# TASK GOAL:
Carry over the stretch of data from the line containing "Click the Mar 11, 2018 axis label" through the end, requests included, adding 97 to every number in the click coordinates. Leave the pictures out.
— start PROVIDED INFORMATION —
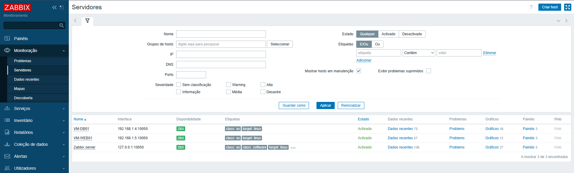Click ZBX availability badge for VM-DB01

181,129
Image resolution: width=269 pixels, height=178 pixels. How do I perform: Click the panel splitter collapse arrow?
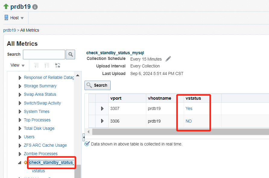click(84, 138)
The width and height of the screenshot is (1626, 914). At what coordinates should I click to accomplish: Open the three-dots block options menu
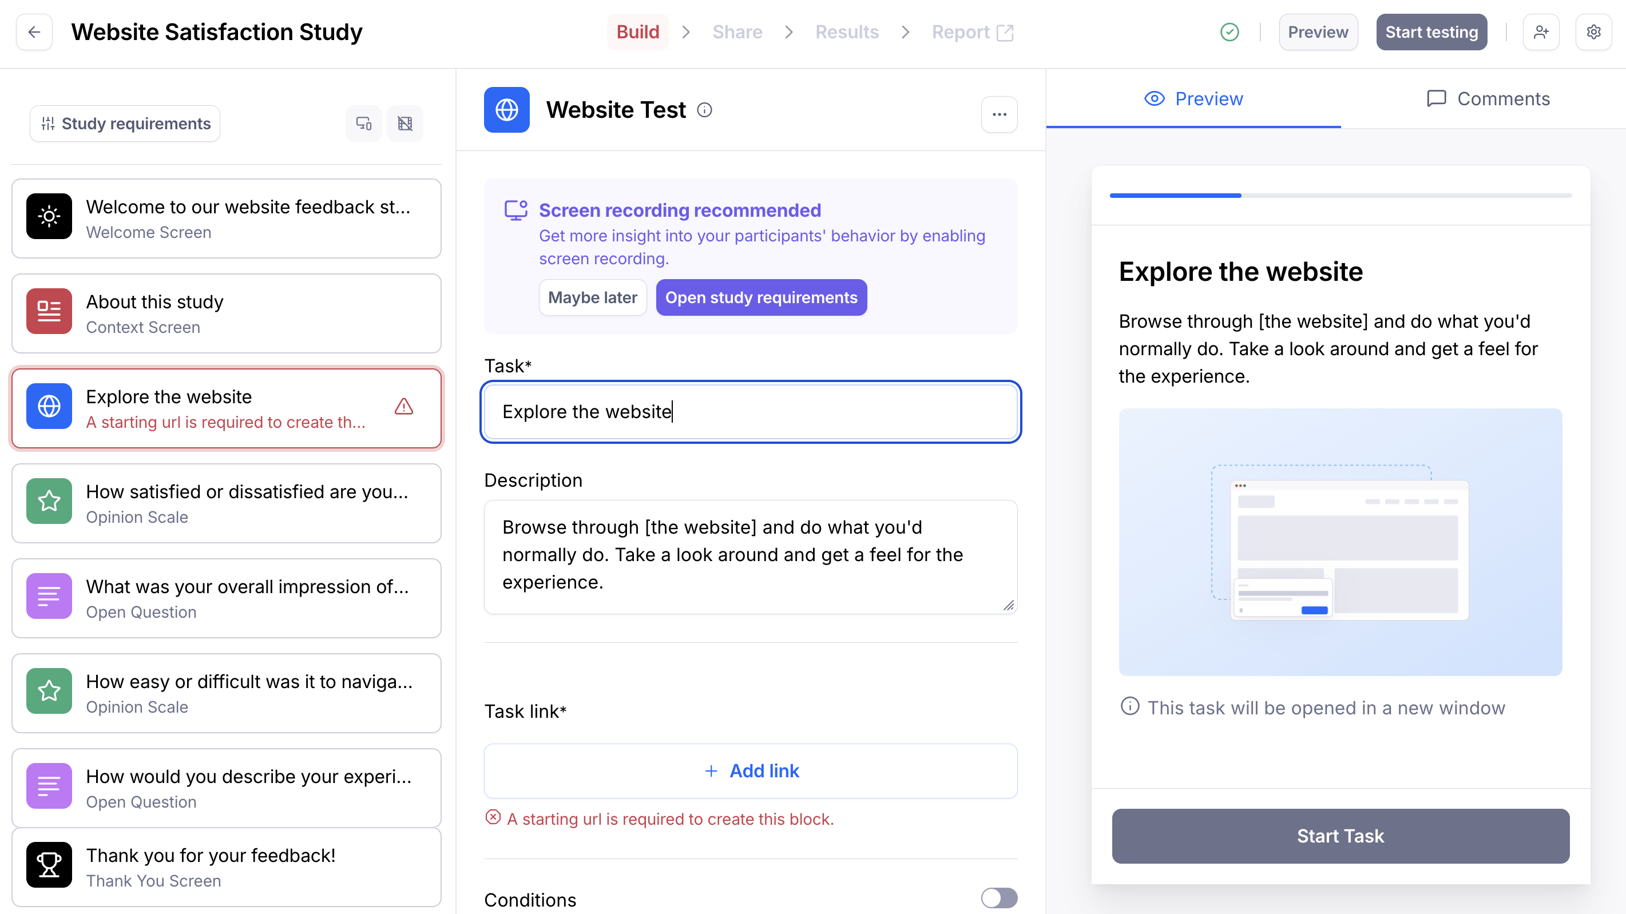point(999,114)
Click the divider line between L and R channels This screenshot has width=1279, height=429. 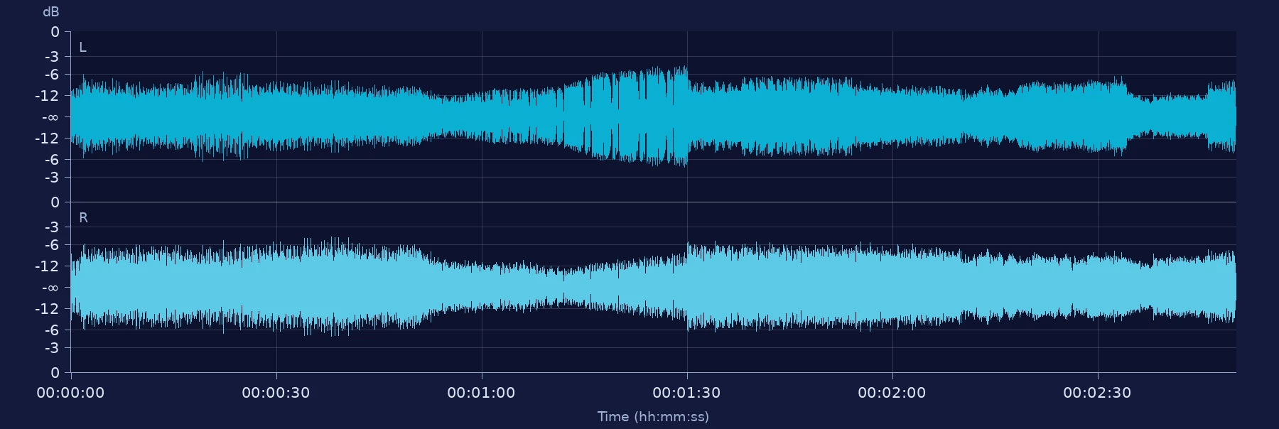[653, 202]
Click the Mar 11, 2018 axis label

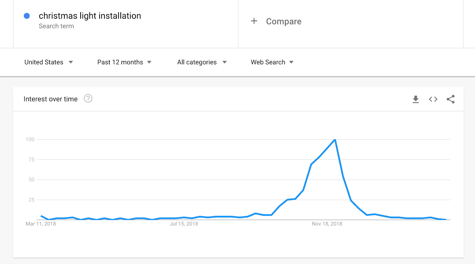click(41, 224)
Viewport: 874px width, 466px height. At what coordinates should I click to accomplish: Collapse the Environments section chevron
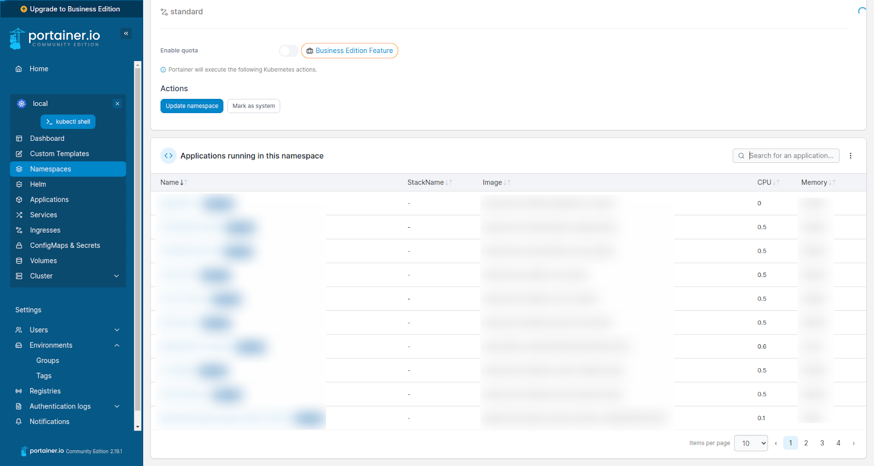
— end PROVIDED INFORMATION —
# TASK RESULT:
Click the Mar 11, 2018 axis label

click(138, 321)
Viewport: 874px width, 466px height. At what coordinates should I click to accomplish: Collapse the Environments section chevron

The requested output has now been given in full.